Federated Learning With Highly Imbalanced Audio Data
This addresses the problem of applying federated learning to audio data with client imbalance, which is incremental as it tests FL parameters on a specific dataset without introducing new methods.
The paper tackled federated learning for sound event detection using the FSD50K dataset, where data was split into highly imbalanced clients based on uploader metadata. Results showed that FL models with high-volume clients performed similarly to a centrally-trained model but with more noise, while using all clients led to considerably reduced performance.

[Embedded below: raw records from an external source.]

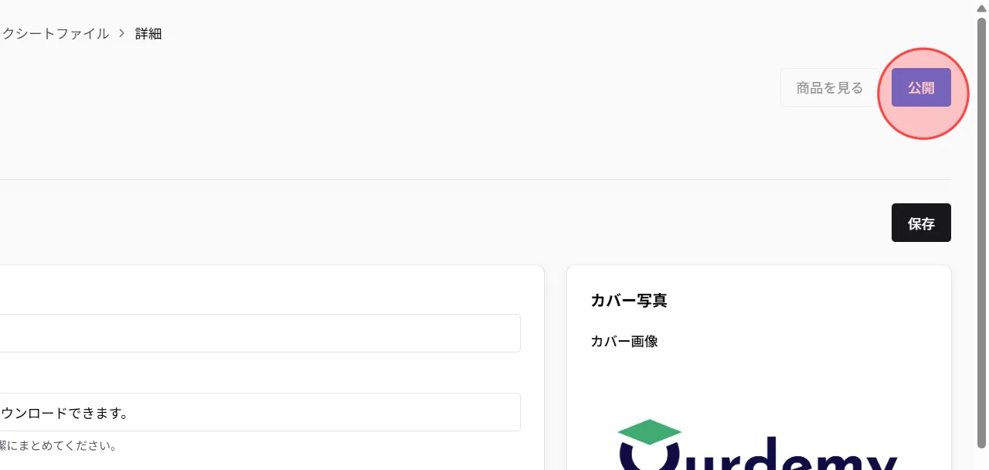Image resolution: width=989 pixels, height=470 pixels.
Task: Click the vertical scrollbar thumb
Action: [x=982, y=232]
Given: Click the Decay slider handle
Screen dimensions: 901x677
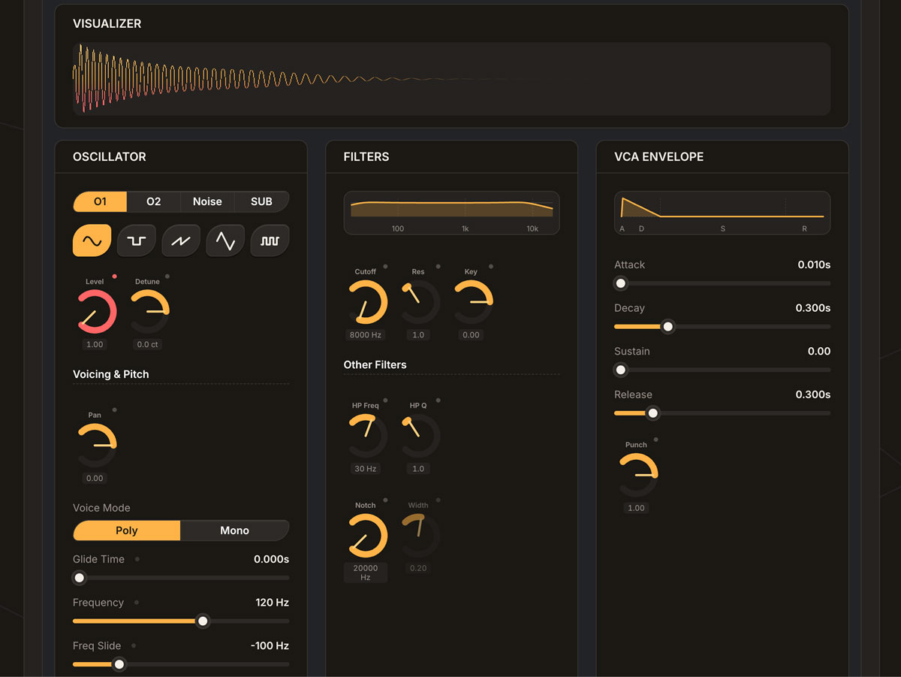Looking at the screenshot, I should 667,327.
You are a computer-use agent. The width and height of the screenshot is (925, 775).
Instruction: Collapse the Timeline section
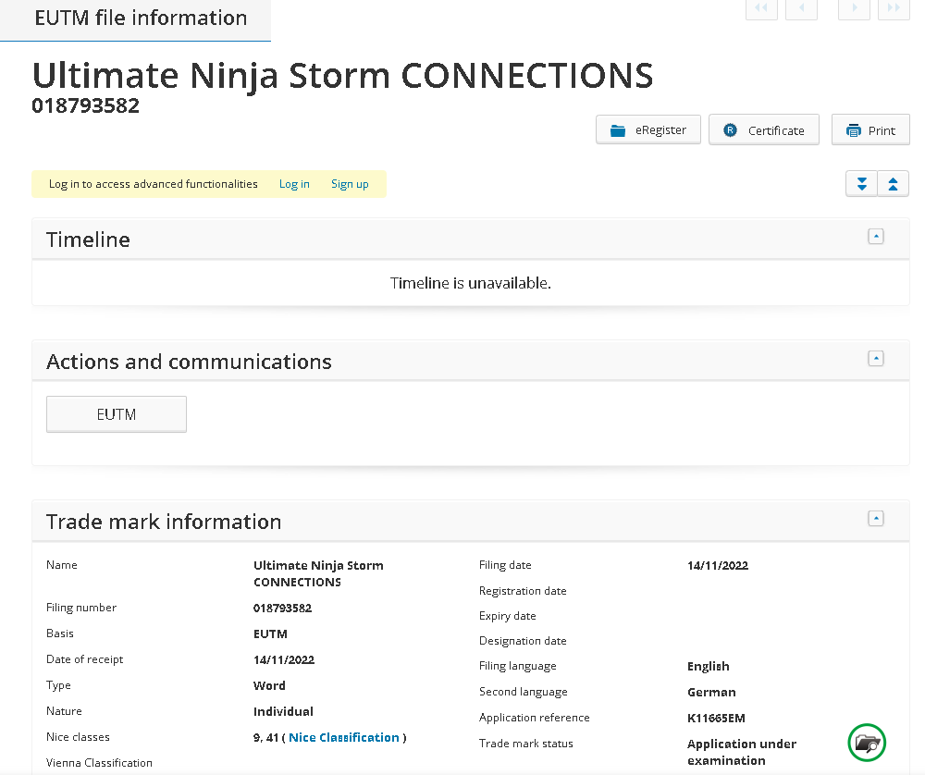[876, 237]
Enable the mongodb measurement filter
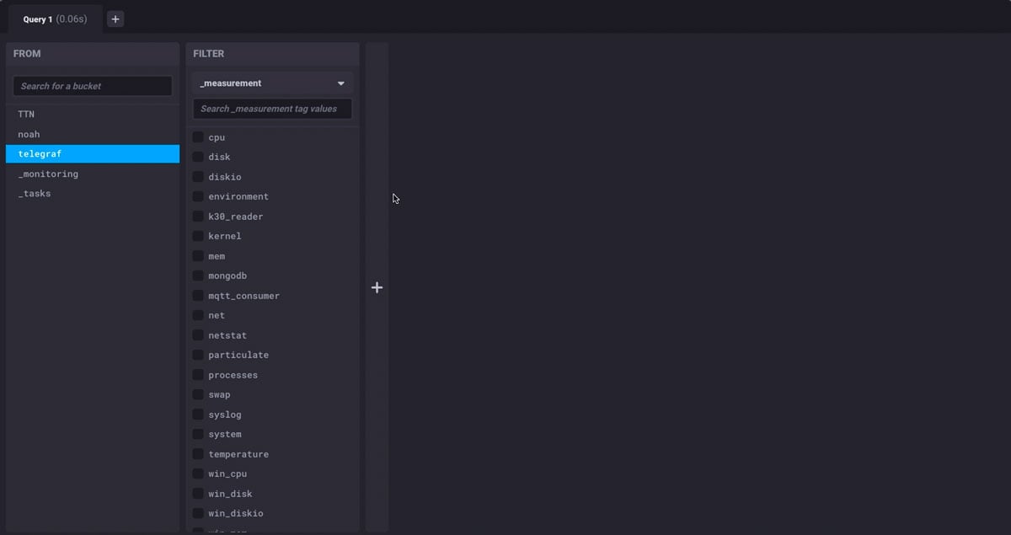 (x=198, y=276)
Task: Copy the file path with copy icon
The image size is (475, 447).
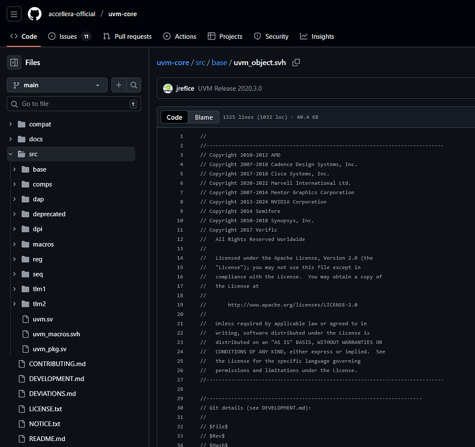Action: 296,63
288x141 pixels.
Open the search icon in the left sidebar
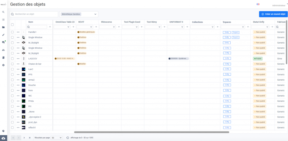pos(3,12)

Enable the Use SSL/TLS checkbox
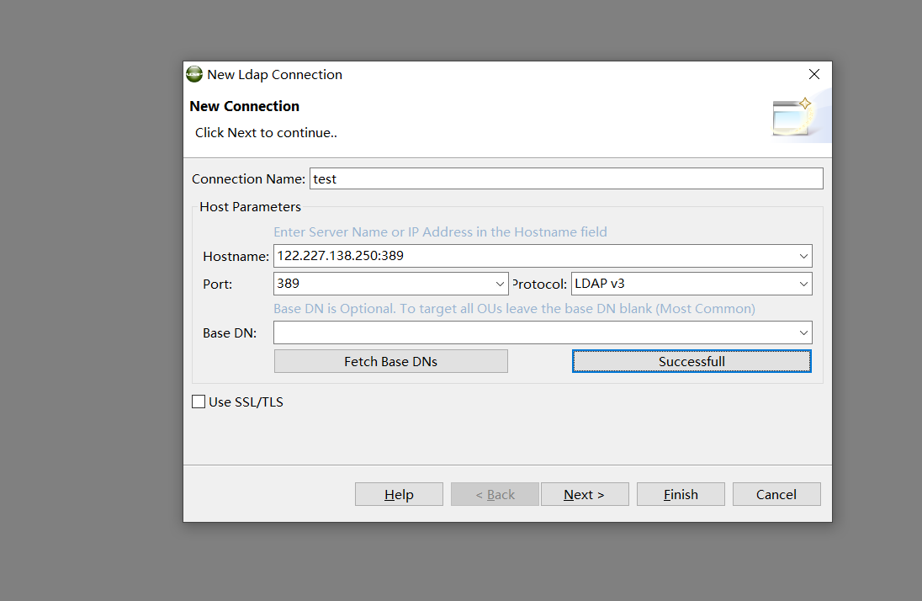tap(199, 402)
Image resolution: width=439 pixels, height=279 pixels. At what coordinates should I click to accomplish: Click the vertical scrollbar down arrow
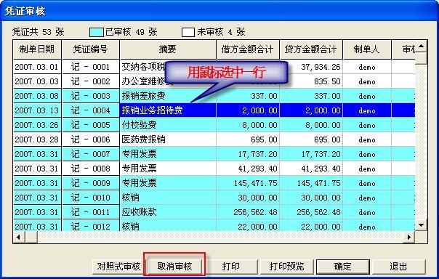tap(421, 225)
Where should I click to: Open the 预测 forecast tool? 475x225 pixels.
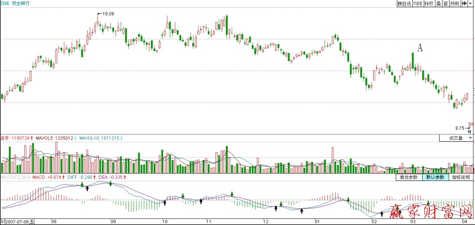[x=454, y=3]
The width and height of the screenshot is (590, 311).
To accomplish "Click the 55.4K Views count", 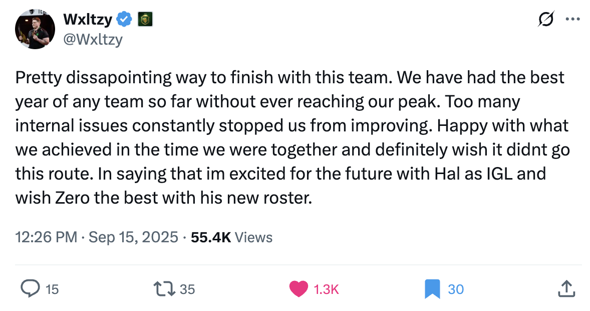I will [x=232, y=237].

Federated learning (FL) is a privacy-preserving machine learning method that has been proposed to allow training of models using data from many different clients, without these clients having to transfer all their data to a central server. There has as yet been relatively little consideration of FL or other privacy-preserving methods in audio. In this paper, we investigate using FL for a sound event detection task using audio from the FSD50K dataset. Audio is split into clients based on uploader metadata. This results in highly imbalanced subsets of data between clients, noted as a key issue in FL scenarios. A series of models is trained using `high-volume' clients that contribute 100 audio clips or more, testing the effects of varying FL parameters, followed by an additional model trained using all clients with no minimum audio contribution. It is shown that FL models trained using the high-volume clients can perform similarly to a centrally-trained model, though there is much more noise in results than would typically be expected for a centrally-trained model. The FL model trained using all clients has a considerably reduced performance compared to the centrally-trained model.